Ministerie van Justitie

Persbericht

Minister Donner: vrouwenbesnijdenis vervolgen
3 maart 2004

Nederlanders of Nederlandse ingezetenen die in het buitenland vrouwenbesnijdenis laten uitvoeren, kunnen in de toekomst in Nederland worden vervolgd. Minister Donner wil voorkomen dat ouders die hun dochter in het buitenland laten besnijden hun straf ontlopen, door het vereiste van dubbele strafbaarheid voor dit delict te laten vervallen. In Nederland is vrouwenbesnijdenis verboden, maar in een aantal landen niet.

De bewindsman schrijft dit in een notitie aan het parlement waarin hij ingaat op ontwikkelingen die zich zowel nationaal als internationaal voordoen met betrekking tot het vereiste van dubbele strafbaarheid. De notitie komt tegemoet aan een eerdere toezegging aan de Tweede Kamer die door de vorige minister van Justitie was gedaan tijdens het debat over een partiële wijziging van de zedelijkheidswetgeving.

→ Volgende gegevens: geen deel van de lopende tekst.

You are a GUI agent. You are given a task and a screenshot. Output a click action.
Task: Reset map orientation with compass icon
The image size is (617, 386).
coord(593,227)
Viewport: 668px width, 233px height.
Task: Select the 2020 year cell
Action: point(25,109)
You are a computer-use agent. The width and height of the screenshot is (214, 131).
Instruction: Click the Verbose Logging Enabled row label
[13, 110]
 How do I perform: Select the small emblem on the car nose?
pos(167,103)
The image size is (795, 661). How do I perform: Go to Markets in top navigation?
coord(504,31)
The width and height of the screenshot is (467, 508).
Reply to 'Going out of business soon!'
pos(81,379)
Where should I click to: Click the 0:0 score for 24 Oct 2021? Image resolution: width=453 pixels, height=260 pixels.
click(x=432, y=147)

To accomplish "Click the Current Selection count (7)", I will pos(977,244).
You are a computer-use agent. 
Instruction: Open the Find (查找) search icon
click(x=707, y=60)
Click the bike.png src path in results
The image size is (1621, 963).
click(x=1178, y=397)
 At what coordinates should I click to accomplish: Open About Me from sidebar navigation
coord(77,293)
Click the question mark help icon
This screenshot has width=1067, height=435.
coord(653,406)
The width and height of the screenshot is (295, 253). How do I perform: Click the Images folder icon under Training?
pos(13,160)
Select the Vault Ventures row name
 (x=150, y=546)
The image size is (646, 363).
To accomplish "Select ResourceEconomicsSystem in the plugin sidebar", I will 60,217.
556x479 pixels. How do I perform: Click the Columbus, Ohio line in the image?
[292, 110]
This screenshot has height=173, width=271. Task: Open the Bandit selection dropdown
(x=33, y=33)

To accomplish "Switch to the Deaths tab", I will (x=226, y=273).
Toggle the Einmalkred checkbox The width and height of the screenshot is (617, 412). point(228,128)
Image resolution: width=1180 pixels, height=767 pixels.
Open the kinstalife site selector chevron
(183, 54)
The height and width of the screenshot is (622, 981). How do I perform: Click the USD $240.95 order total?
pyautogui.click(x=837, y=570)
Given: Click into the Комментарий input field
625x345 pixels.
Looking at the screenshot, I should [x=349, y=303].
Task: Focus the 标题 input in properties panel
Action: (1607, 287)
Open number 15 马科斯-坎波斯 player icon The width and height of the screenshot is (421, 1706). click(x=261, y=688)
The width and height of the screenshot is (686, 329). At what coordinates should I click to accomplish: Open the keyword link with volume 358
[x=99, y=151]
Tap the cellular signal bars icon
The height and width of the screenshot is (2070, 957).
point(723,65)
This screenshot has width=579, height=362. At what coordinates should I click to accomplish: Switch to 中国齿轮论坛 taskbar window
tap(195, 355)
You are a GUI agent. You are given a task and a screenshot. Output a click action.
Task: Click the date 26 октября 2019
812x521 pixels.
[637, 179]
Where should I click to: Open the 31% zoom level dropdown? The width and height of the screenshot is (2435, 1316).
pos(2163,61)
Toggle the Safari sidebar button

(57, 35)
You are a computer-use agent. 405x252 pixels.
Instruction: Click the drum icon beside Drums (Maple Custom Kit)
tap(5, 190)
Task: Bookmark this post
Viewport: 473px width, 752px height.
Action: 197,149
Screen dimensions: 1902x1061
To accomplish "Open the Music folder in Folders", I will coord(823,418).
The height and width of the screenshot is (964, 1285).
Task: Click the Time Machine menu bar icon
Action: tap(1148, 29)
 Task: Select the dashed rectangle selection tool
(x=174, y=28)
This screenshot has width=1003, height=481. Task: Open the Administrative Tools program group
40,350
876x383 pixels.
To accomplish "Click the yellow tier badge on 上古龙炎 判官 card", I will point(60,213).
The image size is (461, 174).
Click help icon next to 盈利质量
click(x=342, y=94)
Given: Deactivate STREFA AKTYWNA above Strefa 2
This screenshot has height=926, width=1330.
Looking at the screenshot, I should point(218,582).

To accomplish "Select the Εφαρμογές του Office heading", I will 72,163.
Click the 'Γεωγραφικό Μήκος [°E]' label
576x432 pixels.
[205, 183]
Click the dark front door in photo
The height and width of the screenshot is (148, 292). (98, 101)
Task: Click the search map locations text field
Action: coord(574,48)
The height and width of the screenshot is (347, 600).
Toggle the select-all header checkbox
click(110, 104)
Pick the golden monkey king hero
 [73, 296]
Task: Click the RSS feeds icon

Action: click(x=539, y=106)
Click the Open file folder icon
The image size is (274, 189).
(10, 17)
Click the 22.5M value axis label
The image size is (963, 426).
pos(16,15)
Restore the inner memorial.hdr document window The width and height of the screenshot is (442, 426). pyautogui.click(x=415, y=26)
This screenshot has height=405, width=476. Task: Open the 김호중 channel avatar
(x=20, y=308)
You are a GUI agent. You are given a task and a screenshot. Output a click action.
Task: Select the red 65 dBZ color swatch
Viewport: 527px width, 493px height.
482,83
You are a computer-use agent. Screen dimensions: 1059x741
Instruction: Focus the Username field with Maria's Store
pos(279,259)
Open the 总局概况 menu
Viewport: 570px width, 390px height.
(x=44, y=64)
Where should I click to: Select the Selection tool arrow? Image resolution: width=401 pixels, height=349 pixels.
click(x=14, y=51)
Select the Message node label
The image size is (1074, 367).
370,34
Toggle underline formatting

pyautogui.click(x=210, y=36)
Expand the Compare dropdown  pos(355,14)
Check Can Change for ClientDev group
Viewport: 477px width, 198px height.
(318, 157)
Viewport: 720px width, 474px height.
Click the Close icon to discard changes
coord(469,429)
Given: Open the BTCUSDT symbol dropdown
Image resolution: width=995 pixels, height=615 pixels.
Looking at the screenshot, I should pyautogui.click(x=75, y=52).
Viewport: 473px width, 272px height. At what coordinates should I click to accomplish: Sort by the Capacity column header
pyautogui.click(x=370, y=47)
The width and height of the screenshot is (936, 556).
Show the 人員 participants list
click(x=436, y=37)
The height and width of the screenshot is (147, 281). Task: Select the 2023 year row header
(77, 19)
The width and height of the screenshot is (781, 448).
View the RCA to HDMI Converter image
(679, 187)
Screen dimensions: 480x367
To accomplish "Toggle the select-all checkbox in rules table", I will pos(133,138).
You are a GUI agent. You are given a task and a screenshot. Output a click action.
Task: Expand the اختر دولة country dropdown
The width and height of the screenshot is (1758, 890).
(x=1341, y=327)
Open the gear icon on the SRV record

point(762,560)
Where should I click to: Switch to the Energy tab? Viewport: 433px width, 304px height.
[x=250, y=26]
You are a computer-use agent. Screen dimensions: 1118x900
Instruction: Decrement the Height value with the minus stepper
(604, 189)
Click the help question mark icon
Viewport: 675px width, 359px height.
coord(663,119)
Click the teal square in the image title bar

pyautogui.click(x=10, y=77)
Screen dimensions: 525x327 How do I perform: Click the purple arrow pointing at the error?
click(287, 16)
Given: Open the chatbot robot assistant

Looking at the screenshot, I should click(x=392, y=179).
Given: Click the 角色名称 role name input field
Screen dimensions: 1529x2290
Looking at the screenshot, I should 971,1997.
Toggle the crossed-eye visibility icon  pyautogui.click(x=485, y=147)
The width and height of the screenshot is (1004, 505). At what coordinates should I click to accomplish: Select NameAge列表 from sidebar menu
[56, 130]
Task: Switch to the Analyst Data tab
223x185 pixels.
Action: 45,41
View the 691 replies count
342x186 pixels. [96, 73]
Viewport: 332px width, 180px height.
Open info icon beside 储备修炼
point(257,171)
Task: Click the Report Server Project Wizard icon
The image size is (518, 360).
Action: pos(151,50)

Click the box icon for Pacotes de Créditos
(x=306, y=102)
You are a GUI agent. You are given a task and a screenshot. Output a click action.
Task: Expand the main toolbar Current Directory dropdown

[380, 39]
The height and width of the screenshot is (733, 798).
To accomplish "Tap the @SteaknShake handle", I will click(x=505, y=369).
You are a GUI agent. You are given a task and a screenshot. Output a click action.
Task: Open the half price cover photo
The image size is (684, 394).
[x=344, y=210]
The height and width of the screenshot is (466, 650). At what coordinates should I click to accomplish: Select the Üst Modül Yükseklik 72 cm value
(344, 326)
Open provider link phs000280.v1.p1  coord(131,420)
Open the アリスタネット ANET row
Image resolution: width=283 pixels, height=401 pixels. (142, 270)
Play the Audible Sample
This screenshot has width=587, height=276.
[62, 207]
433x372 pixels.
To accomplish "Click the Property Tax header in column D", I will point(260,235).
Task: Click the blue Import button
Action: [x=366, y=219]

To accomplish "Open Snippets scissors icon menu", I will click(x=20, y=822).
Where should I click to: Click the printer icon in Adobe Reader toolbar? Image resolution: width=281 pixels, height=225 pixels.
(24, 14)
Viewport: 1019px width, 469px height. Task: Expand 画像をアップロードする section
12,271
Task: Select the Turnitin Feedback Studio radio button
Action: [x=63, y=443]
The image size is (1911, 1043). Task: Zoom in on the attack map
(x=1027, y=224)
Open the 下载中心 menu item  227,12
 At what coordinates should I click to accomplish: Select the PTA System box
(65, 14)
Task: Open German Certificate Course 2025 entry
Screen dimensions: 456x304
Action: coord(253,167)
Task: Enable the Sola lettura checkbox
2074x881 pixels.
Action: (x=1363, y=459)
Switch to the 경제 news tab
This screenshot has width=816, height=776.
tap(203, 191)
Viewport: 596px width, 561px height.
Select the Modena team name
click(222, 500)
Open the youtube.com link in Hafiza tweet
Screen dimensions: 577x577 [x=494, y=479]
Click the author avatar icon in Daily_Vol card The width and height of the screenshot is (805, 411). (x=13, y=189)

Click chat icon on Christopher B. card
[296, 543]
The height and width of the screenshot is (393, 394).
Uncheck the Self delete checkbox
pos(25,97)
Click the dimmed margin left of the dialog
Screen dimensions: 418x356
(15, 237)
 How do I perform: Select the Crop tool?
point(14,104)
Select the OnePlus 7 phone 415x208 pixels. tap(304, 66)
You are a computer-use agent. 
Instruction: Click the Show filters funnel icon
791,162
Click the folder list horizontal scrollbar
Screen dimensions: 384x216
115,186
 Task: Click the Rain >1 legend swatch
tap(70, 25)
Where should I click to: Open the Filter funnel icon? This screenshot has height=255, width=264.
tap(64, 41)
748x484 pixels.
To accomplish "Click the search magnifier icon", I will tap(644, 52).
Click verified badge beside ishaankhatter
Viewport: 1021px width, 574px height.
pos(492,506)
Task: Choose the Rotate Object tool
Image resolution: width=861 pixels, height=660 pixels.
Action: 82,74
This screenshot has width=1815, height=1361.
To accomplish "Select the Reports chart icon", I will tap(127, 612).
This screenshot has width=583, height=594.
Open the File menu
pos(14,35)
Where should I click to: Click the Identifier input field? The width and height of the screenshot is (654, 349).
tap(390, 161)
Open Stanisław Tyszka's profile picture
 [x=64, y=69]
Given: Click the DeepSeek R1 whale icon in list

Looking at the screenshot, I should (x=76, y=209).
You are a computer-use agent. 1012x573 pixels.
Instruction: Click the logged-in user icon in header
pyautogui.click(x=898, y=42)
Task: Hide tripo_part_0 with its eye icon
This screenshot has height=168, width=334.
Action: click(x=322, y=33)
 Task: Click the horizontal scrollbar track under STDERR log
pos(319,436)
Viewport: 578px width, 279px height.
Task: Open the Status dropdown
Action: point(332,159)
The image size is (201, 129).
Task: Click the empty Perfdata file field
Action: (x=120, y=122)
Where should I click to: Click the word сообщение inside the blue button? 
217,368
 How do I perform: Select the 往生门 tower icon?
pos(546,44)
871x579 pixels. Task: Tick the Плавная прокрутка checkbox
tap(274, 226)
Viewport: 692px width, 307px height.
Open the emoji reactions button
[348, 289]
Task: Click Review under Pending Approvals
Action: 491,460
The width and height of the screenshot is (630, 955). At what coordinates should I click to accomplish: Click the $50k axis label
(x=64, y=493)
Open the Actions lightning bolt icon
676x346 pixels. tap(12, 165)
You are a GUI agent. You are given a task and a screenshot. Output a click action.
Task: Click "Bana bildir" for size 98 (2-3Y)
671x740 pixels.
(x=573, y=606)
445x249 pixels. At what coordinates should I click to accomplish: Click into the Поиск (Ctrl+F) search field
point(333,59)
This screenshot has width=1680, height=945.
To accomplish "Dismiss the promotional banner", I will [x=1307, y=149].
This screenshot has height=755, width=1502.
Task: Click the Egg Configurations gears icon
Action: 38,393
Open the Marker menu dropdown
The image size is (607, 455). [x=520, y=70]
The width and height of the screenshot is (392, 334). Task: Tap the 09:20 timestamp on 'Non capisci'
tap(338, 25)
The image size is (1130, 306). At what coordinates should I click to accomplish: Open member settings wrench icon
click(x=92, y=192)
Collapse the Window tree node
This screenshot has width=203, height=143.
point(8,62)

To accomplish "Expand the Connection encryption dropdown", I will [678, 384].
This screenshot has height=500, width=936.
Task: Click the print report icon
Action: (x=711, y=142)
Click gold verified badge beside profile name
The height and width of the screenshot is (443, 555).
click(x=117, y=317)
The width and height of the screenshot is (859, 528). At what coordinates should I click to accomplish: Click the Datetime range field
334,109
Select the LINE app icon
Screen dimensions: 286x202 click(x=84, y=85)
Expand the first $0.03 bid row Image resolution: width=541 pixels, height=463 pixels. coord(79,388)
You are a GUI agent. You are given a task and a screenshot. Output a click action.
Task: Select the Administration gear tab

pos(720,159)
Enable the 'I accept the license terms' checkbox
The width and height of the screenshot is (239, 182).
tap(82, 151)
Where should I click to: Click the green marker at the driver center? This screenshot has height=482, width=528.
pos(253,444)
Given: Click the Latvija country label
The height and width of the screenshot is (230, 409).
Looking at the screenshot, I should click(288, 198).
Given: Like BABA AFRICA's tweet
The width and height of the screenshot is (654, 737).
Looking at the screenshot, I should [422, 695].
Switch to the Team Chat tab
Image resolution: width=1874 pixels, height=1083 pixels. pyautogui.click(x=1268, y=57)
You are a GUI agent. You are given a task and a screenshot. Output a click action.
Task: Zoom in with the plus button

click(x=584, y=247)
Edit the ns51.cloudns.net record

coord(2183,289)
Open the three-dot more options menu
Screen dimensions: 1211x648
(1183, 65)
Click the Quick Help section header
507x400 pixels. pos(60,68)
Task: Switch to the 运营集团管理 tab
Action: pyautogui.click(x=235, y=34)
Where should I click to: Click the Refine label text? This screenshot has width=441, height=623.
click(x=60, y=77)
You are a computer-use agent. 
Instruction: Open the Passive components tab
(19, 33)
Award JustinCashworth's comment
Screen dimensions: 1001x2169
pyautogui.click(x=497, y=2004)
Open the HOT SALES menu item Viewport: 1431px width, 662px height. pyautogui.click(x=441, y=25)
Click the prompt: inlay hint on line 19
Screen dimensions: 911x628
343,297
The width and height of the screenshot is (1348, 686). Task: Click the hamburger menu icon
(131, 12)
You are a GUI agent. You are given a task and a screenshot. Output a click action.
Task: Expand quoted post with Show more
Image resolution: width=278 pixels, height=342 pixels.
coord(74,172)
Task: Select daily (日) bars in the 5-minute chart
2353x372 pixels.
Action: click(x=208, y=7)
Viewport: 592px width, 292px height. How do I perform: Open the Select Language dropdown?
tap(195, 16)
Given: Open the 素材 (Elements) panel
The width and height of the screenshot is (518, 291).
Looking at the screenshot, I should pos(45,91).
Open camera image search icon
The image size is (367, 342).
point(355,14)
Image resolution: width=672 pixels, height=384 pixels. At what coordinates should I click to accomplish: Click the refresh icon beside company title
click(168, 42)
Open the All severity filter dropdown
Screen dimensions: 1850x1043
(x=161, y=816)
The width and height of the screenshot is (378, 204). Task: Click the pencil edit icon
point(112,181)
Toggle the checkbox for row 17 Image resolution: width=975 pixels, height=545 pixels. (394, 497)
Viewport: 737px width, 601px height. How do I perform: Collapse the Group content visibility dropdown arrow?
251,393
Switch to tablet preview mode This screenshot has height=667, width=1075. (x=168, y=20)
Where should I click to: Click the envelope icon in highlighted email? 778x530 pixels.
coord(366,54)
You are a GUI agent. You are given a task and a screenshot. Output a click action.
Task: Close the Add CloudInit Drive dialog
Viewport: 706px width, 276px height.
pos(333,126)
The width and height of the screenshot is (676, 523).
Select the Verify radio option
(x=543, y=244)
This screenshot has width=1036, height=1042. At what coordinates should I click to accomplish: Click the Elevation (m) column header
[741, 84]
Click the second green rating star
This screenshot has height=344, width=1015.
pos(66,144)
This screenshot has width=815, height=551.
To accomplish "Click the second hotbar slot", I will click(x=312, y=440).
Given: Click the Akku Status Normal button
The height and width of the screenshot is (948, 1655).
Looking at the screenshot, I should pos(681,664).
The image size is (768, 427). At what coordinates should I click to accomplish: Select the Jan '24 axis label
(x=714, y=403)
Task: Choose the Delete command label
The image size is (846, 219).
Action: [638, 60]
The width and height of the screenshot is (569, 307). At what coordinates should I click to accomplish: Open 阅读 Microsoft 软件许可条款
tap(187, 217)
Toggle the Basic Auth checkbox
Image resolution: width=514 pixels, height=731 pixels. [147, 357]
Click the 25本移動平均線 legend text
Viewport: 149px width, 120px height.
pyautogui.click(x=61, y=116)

Het vereiste van dubbele strafbaarheid zorgt ervoor dat Nederlanders voor een in het buitenland gepleegd misdrijf alleen in Nederland kunnen worden vervolgd als dat feit ook in het land waar het gepleegd is, strafbaar is. Omdat vrouwenbesnijdenis in Nederland wel, maar bijvoorbeeld in Soedan en Somalië niet strafbaar is, kunnen ouders die hun dochter naar die landen meenemen om haar daar te laten besnijden, op dit moment niet in Nederland worden vervolgd. Door het vereiste van dubbele strafbaarheid voor dit delict te laten vervallen, kunnen zij wel in Nederland worden vervolgd. Vrouwenbesnijdenis is een ontoelaatbare aantasting van de lichamelijke integriteit van minderjarigen. Veel landen delen dit standpunt. Het is een schending van een fundamenteel recht. Daarom is volgens minister Donner strafrechtelijk optreden tegen Nederlanders die zich hieraan schuldig maken gerechtvaardigd. Normen die de menselijke waardigheid beschermen moeten worden nageleefd, niet alleen in Nederland maar ook daarbuiten.

Nederland heeft al eerder voor specifieke delicten het vereiste van dubbele strafbaarheid geschrapt. Dit gebeurde voor zedendelicten met kinderen. De bedoeling was een bijdrage te leveren aan de bestrijding van sekstoerisme. De wetgever gaf daarmee een krachtig signaal af tegen misbruik van kinderen waar ook ter wereld gepleegd door Nederlanders of ingezetenen. Afkeer van seksueel misbruik van kinderen is zo universeel dat vervolging gerechtvaardigd is ook al zou het in landen niet strafbaar zijn.

Het vereiste van dubbele strafbaarheid geldt niet alleen ten aanzien van de vraag wanneer een Nederlander in Nederland kan worden vervolgd voor een door hem in het buitenland gepleegd feit. Het geldt ook op het terrein van de internationale strafrechtelijke samenwerking, als voorwaarde voor het verlenen van verschillende vormen van rechtshulp. Het vereiste houdt in dat Nederland bij het verlenen van bepaalde vormen van rechtshulp aan het buitenland moet nagaan of het feit waarvoor de rechtshulp wordt gevraagd ook naar Nederlands recht strafbaar is. Geldt het vereiste en ontbreekt strafbaarstelling in Nederland dan kan de rechtshulp worden geweigerd.

De notitie van Minister Donner gaat ook hierop in. In lijn met de ontwikkelingen die zich binnen de Europese Unie voordoen op het terrein van strafrechtelijke samenwerking, wordt voorgesteld niet langer vast te houden aan dit vereiste voor zover het de strafrechtelijke samenwerking tussen de lidstaten betreft, onder de volgende twee voorwaarden. De eerste is dat Nederland de samenwerking moet kunnen weigeren indien deze betrekking heeft op een feit dat op Nederlands grondgebied is gepleegd. Verder zou Nederland niet verplicht zijn tot samenwerking indien deze betrekking heeft op een feit dat in Nederland niet strafbaar is omdat Nederland de strafbaarstelling daarvan in strijd acht met fundamentele rechten.